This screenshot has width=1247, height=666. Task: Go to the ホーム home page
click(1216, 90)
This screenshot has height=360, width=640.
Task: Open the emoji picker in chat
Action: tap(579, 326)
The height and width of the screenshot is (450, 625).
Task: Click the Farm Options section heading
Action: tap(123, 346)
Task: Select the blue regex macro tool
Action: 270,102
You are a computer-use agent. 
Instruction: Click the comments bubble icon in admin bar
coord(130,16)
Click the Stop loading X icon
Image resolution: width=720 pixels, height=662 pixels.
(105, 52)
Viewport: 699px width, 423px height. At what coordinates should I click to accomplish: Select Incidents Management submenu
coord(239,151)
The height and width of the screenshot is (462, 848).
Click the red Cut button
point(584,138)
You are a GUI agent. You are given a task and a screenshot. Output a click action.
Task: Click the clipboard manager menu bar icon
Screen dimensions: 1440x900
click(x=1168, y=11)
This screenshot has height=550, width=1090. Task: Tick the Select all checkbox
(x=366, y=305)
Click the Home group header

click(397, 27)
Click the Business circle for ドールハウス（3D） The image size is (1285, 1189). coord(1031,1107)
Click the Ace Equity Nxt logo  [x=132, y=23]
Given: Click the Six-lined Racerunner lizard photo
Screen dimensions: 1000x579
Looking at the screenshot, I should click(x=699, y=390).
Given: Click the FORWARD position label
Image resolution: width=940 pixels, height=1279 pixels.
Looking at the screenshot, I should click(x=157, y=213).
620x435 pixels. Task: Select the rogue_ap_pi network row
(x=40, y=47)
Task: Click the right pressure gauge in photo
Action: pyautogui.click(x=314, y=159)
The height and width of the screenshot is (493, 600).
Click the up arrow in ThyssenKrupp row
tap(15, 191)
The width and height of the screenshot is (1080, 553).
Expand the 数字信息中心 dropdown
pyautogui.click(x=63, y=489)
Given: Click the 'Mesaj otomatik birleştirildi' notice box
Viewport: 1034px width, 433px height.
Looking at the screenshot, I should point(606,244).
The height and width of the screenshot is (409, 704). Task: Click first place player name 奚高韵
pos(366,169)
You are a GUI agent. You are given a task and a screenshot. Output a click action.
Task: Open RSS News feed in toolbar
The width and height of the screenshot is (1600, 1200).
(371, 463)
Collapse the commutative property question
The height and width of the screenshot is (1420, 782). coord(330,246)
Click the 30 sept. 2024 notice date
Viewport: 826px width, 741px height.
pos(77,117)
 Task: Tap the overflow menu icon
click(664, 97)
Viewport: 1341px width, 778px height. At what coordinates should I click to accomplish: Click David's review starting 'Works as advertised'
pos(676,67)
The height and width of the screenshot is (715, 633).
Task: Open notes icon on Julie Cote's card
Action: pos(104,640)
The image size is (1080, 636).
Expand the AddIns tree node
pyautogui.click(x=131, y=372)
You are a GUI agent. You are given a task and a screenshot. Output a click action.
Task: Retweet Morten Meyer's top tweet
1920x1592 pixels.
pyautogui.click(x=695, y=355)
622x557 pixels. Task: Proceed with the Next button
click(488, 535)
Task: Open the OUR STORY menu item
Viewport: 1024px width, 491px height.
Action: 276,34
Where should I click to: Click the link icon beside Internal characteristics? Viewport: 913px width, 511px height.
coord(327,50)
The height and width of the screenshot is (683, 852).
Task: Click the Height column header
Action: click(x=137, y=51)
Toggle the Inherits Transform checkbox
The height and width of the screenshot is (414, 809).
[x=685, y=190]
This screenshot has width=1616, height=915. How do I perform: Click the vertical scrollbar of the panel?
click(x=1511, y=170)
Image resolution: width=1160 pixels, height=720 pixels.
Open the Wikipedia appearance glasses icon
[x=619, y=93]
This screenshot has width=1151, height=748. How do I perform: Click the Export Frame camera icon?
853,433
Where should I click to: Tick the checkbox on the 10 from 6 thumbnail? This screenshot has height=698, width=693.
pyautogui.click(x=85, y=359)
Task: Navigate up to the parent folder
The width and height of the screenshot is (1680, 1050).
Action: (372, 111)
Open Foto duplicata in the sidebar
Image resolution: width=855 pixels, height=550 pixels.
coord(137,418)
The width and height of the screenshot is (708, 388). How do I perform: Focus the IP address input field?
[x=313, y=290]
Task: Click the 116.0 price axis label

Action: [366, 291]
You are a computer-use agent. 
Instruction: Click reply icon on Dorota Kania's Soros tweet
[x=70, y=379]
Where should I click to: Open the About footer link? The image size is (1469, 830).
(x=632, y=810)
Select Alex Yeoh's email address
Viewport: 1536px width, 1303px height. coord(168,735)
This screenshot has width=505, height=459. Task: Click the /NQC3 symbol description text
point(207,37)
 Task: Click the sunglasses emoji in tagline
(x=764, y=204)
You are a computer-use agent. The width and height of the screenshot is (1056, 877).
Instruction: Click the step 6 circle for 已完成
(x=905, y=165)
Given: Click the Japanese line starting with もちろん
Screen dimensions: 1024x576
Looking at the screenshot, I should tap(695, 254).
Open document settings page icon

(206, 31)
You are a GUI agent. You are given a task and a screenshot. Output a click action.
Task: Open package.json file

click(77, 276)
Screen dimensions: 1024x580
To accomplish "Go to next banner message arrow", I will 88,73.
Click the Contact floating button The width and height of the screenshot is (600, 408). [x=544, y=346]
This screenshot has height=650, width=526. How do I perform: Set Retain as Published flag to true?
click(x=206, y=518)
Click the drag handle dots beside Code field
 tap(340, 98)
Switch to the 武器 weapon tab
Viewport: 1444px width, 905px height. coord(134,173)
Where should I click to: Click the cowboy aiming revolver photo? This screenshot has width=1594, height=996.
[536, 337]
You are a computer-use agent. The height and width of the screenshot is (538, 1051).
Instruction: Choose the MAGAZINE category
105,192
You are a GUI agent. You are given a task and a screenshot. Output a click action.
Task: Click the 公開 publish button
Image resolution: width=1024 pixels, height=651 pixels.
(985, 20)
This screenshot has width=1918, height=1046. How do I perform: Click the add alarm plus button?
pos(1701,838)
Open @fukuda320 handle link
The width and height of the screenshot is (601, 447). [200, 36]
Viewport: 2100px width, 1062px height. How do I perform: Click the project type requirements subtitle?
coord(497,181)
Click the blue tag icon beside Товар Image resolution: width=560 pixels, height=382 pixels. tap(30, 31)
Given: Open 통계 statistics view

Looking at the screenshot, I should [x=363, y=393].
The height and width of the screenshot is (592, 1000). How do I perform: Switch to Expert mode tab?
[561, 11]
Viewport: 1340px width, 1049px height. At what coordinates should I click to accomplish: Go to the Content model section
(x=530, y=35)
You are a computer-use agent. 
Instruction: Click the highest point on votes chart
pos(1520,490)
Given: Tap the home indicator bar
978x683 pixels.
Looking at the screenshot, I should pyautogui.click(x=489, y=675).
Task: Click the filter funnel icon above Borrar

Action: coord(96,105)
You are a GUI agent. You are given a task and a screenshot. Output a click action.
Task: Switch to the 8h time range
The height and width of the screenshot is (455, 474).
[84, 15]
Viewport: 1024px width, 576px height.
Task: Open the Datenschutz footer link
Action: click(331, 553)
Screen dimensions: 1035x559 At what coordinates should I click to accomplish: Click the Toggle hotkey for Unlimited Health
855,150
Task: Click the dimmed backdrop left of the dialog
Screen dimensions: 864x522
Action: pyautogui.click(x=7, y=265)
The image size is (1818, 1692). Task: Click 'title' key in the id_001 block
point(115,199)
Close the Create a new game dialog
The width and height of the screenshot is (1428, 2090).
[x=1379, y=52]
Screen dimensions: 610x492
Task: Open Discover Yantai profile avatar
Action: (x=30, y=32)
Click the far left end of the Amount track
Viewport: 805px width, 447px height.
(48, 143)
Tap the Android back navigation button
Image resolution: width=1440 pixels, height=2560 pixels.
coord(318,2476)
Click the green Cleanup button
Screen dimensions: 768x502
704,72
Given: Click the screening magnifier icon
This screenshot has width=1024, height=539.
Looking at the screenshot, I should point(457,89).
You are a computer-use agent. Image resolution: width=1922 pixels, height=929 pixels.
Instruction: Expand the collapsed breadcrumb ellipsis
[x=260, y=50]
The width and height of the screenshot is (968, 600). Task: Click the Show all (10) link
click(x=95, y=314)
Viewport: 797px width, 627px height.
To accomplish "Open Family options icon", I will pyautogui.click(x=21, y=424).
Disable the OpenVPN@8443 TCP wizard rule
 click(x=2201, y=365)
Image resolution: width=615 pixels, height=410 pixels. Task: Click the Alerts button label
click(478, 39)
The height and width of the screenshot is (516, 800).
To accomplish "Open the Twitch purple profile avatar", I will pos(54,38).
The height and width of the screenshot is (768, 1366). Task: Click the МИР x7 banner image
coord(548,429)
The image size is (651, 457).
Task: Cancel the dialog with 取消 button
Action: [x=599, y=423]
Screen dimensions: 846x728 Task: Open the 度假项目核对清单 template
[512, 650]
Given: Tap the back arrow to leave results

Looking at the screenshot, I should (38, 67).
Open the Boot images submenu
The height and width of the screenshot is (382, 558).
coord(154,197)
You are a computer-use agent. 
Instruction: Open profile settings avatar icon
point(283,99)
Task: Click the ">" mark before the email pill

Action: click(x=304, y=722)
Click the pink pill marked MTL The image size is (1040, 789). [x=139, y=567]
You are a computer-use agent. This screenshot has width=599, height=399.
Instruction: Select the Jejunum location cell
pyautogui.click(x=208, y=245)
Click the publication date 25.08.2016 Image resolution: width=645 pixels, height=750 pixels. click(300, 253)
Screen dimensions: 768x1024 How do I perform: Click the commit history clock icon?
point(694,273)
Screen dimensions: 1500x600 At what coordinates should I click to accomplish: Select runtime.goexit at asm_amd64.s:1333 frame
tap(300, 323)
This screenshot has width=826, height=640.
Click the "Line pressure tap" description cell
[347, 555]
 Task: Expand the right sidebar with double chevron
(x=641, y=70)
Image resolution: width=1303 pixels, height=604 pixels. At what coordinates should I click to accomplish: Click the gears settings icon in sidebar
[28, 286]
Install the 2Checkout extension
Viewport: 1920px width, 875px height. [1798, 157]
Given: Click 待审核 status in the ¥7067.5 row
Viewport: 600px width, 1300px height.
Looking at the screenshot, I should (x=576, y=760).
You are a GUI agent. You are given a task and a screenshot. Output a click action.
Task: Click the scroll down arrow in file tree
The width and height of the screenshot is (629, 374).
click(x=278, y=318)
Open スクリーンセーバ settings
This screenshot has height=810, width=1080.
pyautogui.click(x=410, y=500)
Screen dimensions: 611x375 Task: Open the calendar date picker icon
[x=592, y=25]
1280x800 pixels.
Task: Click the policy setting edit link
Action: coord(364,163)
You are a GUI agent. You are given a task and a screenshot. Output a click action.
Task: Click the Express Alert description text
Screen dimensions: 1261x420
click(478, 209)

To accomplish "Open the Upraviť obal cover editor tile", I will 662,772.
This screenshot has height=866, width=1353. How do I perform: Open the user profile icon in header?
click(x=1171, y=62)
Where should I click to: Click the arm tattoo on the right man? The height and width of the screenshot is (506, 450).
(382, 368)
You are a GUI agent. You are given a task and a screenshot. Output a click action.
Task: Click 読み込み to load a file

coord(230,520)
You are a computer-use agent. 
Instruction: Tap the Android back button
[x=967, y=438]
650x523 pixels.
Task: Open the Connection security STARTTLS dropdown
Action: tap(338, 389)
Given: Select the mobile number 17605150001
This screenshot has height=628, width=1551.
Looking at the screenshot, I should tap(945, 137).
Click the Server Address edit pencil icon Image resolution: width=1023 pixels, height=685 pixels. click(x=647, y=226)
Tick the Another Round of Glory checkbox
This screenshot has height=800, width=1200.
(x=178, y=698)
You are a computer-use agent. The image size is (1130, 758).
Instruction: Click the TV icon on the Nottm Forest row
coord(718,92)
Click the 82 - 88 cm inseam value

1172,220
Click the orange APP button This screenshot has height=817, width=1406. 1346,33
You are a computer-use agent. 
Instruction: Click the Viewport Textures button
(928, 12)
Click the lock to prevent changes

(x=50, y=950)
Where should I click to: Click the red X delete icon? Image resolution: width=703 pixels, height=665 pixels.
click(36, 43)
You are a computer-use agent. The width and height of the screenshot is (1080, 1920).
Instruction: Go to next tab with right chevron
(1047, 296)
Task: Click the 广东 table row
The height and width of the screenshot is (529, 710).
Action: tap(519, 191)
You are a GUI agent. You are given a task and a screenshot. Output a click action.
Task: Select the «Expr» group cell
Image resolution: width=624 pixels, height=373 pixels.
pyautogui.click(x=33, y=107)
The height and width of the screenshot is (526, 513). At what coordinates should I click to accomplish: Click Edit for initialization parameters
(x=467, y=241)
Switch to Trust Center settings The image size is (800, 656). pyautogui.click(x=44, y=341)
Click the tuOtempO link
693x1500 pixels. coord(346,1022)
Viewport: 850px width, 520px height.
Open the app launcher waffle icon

WORK REQUIRED =>
Whenever the string "notice" shows up on a line of the listing, copy that line.

EXERCISE SOLUTION =>
Given: Click the 'Mesaj otomatik birleştirildi' notice box
Click the 30 sept. 2024 notice date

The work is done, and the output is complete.